Four poaching arrests and at least six weapons seizures
have been reported since the shotgun season for deer opened Friday. Trimmer
nabbed an illegal hunter and seized three shotguns with hunting scopes
Monday night.
But it was a 30-caliber bullet that struck a motorist in
the forehead along U.S. 113 north of Millsboro on Jan. 31. Police and
Department of Natural Resources and Environmental Control investigators
traced the shot one week later to Benjamin Walls of Seaford, who already was
prohibited from possessing any firearm because of a felony record, officials
said.
Walls was hunting deer several hundred yards from the
highway when he fired his rifle, officials said. The motorist, who was not
identified, suffered a head and hand wound.
DNREC Capt. James Passwaters said drugs and alcohol often
are involved when fish and wildlife officers make a nighttime poaching
arrest.
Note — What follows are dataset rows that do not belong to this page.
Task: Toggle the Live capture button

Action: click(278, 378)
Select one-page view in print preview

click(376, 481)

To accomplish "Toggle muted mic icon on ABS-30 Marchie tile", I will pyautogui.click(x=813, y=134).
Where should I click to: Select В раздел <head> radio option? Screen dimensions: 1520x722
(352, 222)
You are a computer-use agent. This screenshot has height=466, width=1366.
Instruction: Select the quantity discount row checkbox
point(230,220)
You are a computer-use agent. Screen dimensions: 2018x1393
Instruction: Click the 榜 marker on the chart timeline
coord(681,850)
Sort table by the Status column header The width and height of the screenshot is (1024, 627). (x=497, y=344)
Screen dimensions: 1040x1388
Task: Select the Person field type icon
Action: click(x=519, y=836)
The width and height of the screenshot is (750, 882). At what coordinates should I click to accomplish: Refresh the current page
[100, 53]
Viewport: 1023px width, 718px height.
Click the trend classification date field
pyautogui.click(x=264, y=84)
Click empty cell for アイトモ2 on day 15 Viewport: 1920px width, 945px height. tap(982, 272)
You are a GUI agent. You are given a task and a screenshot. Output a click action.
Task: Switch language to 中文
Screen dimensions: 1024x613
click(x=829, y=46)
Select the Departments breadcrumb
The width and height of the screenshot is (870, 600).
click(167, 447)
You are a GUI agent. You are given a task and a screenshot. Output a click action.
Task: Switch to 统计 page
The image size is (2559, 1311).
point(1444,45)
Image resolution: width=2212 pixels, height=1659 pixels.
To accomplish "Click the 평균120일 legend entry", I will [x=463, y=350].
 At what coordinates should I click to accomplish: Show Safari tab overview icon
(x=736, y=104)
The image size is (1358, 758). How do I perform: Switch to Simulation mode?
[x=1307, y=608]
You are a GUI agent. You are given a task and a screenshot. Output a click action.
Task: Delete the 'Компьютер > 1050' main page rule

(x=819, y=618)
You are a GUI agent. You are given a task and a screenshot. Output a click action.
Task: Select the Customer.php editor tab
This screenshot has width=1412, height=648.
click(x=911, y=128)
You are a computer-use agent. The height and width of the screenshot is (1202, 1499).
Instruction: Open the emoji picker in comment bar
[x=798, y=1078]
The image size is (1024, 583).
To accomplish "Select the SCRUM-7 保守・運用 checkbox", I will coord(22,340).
Tall tales often surface, too.
"We hear a lot of people claim that they're hungry and
that kind of thing, but high-powered rifles might cost $800, and they have
beer and four-wheel drive vehicles," Passwaters said. "I can
remember one poacher telling me it's like a disease: When he sees a big
buck, he goes
into that area until he kills it. He can't help himself."